With the purchase of Ukrops Super Markets, Martin's moved even farther into central Virginia, with stores as far south as Petersburg and as far east as Williamsburg. Among the notable differences in the Richmond and Williamsburg stores were that they maintained the Ukrops recipes and brand in the bakery and prepared foods departments, and associates usually carried customers' groceries to their vehicles. These locations offered the Fuelperks-branded fuel program instead of that offered at other Martin's stores. Martin's exited the Richmond metropolitan area in 2017, closing some stores and selling the remainder to Publix Super Markets.

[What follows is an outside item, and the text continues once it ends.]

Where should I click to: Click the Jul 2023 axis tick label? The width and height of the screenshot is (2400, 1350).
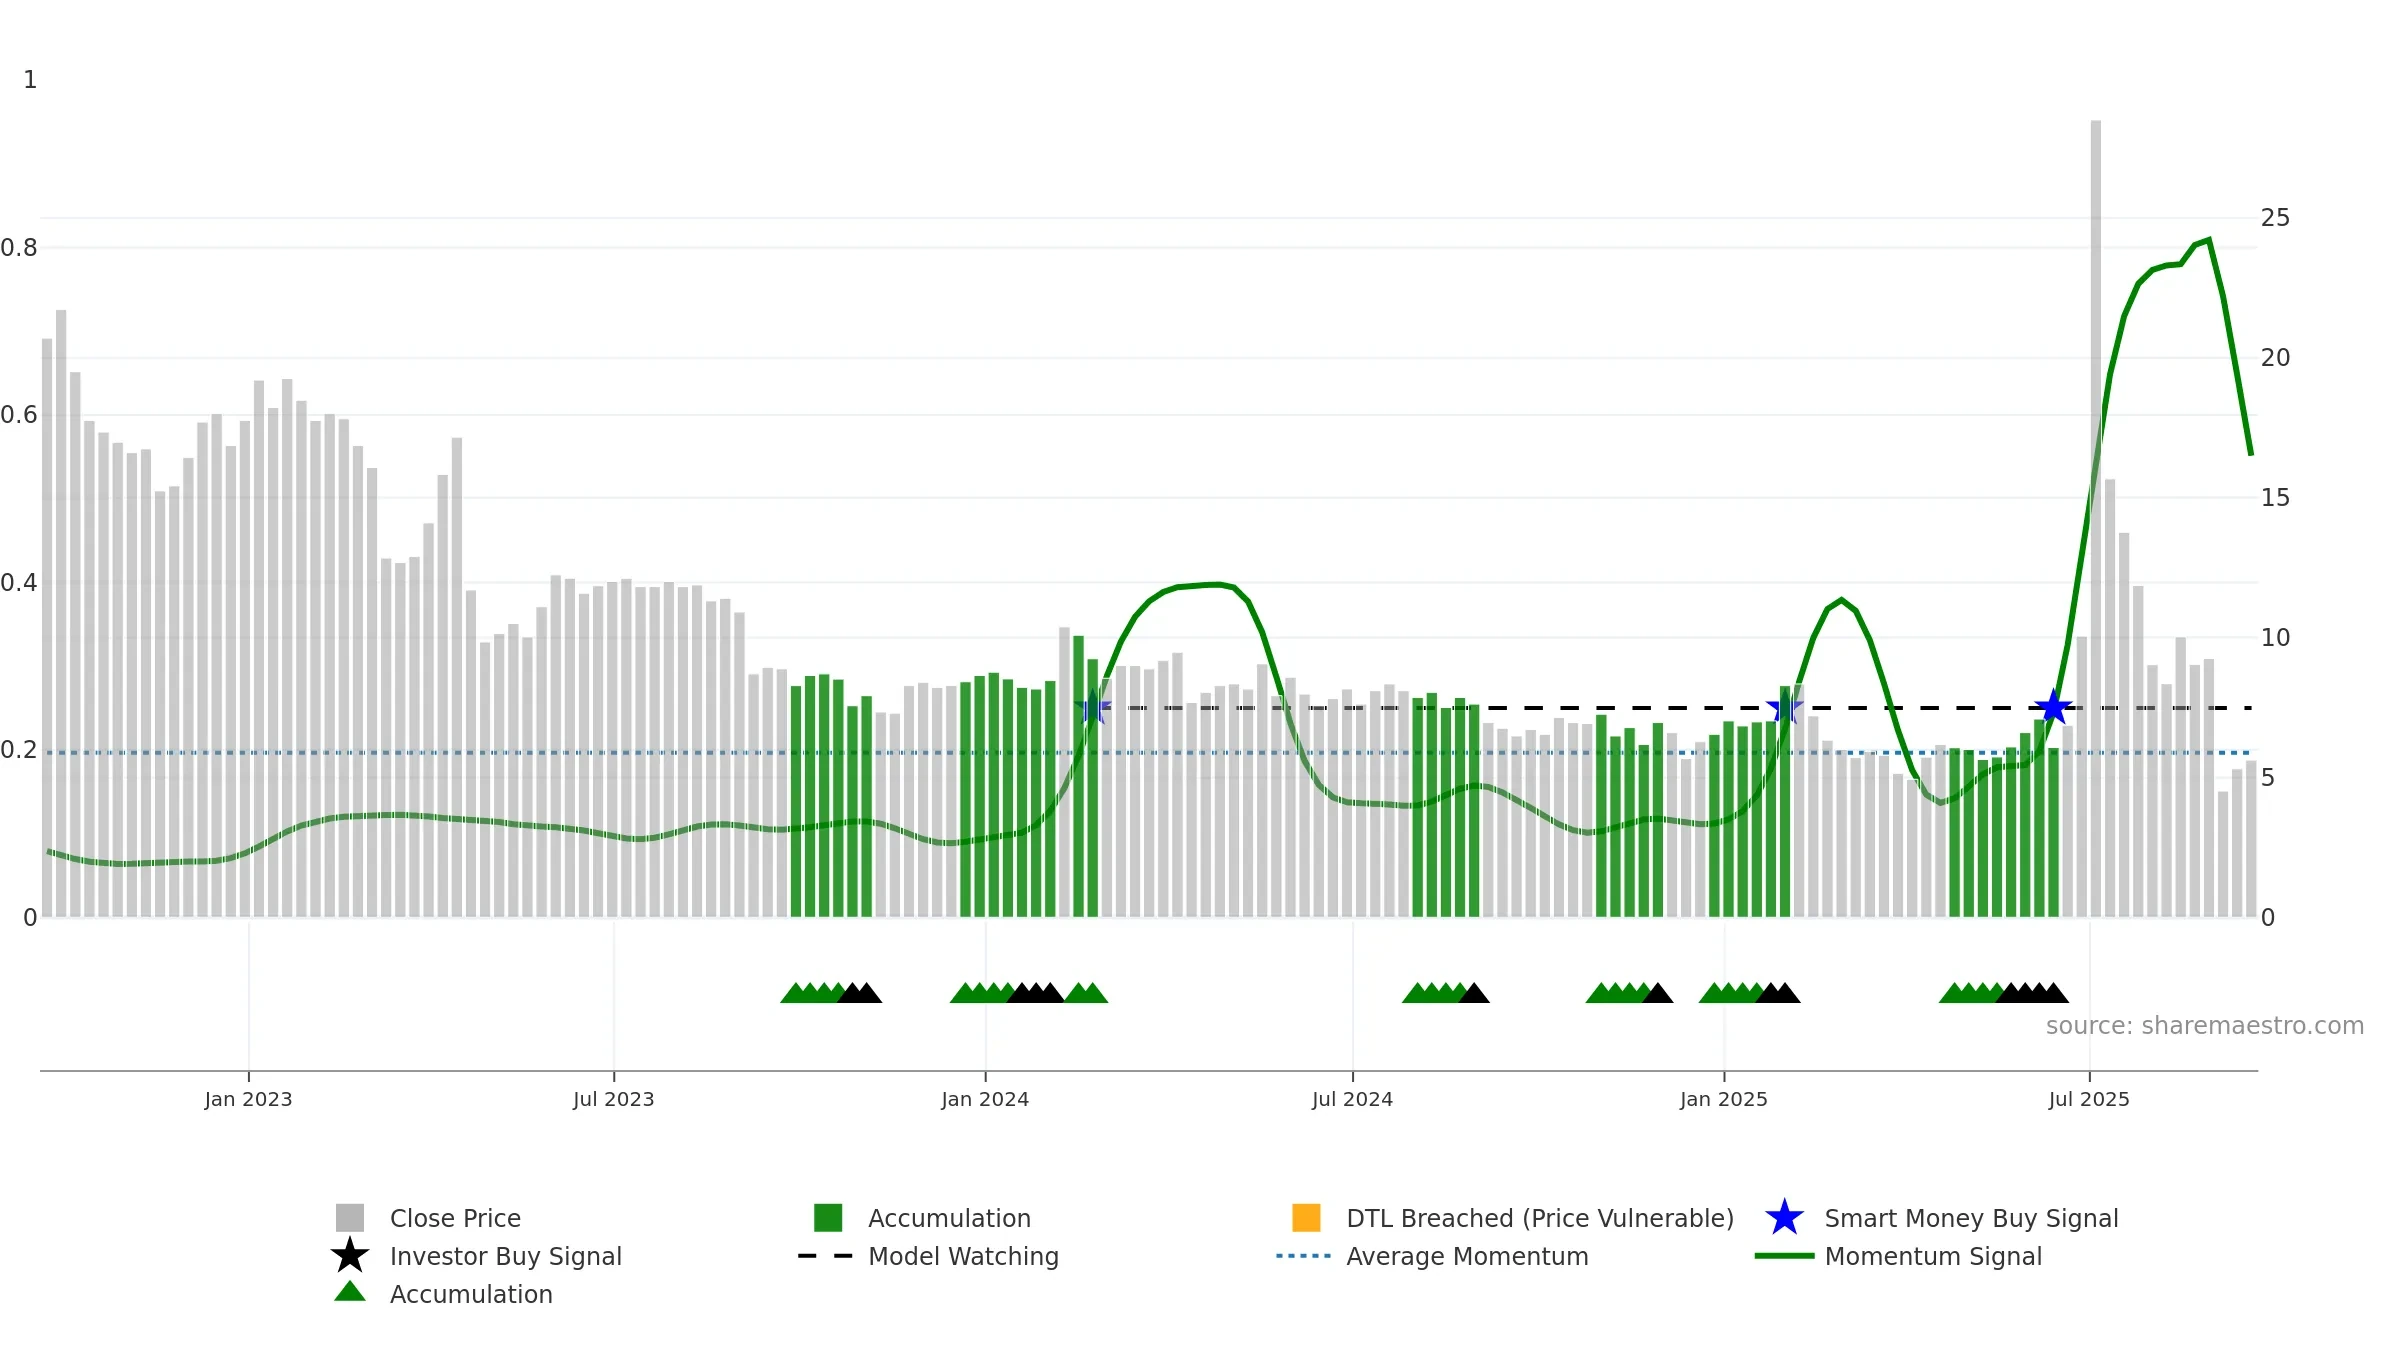[613, 1100]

The latter was due to Ahold's merger with Delhaize Group, the parent company of Food Lion, which has several stores in the Richmond area, some of which were located in close proximity to the Martin's stores.

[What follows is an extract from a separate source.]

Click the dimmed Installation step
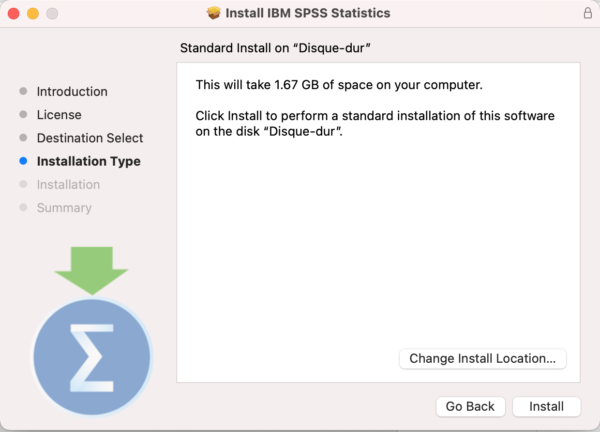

== Relationship with Giant-Landover ==

A significant difference between the two chains is that Giant-Landover (of more urban Central Maryland) is unionized while Giant-Carlisle (of South-Central Pennsylvania) is non-union, with the exception of stores in Lewistown and Burnham, Pennsylvania.

While Giant-Carlisle sells products with Giant-Landover branding, and actively uses their branding in stores, they are independent companies.

==Renewable energy projects==
In June 2020, The Giant Company accomplished its first solar project at the company's corporate headquarters in Carlisle, Pennsylvania, which included a 625kw rooftop solar array. Later that summer, the company added a seven-acre pollinator-friendly solar field at its Carlisle, Pennsylvania headquarters.

Since 2021, The Giant Company has installed a pair of Volta EV charging stations in each of their parking lots.

In November 2021, the Giant Company made a long-term agreement with energy provider Constellation to supply its operations in Pennsylvania for select stores, fuel stations, and distribution centers with renewable energy. According to the report, the company is scheduled to receive 155 million kilowatt-hours of energy per year. As of 2022, the company was at the stage of getting permits and installation and planning to sell excess energy to the grid.

==Sponsorships and charity==
In 2018, Giant became the official grocer of the Philadelphia Phillies. In October 2019, the company became official partner of the Philadelphia 76ers. In 2018, Giant also entered into a multi-year agreement with the Commonwealth of Pennsylvania and the Pennsylvania Department of Agriculture to become the official sponsor of the Exposition Hall at the Pennsylvania Farm Show Complex & Expo Center in Harrisburg, Pennsylvania. The Giant Company has been engaged in other charity endeavors such as the Please Touch Museum, the Children’s Hospital of Philadelphia and more.

The company also collaborates with the Philadelphia Parks & Recreation Organization to finance sports and recreation projects.

In January 2022, Giant donated $1 million to Pennsylvania's Harrisburg University of Science and Technology to fund its 23,000-square-foot Research and Education Center for Advanced Agriculture and Sustainability.

The grocery chain also has a long-term philanthropic relationship with the Pennsylvania State University and supports the university's various associated projects, including Penn State Health Children's Hospital, the Milton S. Hershey Medical Center and Children's Miracle Network (CMN).